**Task**
Please duplicate everything from the entry containing "Amsterdamse grachten (222, 1179)" down to the last of the entries, both ends included.

[Items listed in a dataset]
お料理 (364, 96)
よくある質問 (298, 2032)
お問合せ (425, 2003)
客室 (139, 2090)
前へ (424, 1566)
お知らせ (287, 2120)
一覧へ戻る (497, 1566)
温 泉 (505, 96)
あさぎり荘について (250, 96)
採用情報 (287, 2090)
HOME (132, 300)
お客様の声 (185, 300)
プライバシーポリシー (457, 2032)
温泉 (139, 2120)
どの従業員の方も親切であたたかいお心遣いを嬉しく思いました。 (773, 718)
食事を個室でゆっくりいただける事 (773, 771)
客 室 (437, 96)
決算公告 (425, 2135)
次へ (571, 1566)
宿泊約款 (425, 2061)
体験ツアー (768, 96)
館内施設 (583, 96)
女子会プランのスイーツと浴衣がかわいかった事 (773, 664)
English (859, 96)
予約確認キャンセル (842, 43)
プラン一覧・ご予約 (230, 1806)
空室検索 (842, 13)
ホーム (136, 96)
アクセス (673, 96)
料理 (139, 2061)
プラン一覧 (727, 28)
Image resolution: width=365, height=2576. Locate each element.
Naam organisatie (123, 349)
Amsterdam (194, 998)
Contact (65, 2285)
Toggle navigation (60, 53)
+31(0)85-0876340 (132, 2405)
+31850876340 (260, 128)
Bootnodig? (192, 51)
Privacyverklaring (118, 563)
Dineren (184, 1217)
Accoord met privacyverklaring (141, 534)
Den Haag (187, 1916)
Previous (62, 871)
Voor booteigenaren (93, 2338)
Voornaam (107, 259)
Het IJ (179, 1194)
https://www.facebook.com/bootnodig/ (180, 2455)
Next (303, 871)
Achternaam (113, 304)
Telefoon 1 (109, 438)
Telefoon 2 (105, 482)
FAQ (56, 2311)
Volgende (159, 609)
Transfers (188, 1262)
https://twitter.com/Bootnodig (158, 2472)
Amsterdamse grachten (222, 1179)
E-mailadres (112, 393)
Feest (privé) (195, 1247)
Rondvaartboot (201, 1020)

**Exercise response**
Amsterdamse grachten (222, 1179)
E-mailadres (112, 393)
Feest (privé) (195, 1247)
Rondvaartboot (201, 1020)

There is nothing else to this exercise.